Further, to sustain the result we reach in this case, it may not be necessary to distinguish, in the ERISA context, between garnishments to enforce family support orders and spousal property settlements. Justice Blackmun expressly recognized that the decision in Hisquierdo was not applicable to ERISA. In footnote 24 of his opinion, -- - U.S. at -- , 99 S. Ct. at 813, he wrote:
In this case (The Railroad Retirement Act of 1974), Congress has granted a separate spouse's benefit, and has terminated that benefit upon absolute divorce. Different considerations might well apply where Congress has remained silent on the subject of benefits for spouses, particularly when the pension program is a private one which federal law merely regulates. See Employee Retirement Income Security Act of 1974, 88 Stat. 829, 29 U.S.C. § 1001 et seq. Our holding intimates no view concerning the application of community property principles to benefits payable under programs that possess these distinctive characteristics.
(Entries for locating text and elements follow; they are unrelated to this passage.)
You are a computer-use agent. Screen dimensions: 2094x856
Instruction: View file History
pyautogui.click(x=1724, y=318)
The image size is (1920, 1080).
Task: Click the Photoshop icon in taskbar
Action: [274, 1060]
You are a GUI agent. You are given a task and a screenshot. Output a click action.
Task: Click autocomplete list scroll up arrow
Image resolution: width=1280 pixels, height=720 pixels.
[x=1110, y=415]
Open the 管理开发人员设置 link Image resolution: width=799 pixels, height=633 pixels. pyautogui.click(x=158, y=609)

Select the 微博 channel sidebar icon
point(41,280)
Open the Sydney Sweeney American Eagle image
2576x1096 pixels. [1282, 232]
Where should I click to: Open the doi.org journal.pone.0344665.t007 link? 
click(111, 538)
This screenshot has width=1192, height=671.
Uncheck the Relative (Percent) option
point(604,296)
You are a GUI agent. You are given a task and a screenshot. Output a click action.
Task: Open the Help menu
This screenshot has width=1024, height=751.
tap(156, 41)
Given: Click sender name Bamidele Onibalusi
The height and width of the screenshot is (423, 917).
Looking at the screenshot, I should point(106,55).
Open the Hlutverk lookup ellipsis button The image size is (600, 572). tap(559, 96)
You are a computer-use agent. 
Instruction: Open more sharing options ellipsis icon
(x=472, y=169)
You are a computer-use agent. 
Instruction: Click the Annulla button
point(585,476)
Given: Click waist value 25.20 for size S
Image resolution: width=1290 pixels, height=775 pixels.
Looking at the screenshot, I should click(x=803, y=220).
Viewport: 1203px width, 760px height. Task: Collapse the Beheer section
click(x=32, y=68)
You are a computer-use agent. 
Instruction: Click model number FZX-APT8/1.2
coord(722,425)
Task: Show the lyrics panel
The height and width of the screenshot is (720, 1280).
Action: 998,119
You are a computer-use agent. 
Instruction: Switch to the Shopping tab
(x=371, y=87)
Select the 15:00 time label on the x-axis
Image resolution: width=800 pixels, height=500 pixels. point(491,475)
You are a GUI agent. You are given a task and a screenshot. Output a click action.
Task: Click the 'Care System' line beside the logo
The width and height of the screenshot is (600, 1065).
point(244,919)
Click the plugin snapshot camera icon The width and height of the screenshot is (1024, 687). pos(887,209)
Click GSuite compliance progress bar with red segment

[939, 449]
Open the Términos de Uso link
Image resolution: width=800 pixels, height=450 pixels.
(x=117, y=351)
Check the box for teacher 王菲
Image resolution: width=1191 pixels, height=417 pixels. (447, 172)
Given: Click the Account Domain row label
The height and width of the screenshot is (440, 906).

We read this footnote as casting no doubt on our conclusion that those seeking enforcement of family support orders may garnish benefits regulated by ERISA, but rather as perhaps opening the door to greater rights for spouses of pensioners covered by ERISA. In other words, we think the footnote kept the question open whether one may enforce the kind of community property right in the expectation of retirement benefits held preempted in Hisquierdo against pension benefits regulated by ERISA.
Thus, we affirm Judge Nickerson's dismissal of this action to enjoin the garnishment of these pension benefits, because such garnishment was in aid of enforcing court ordered family support obligations, and therefore was not in conflict with ERISA's anti-alienation clause.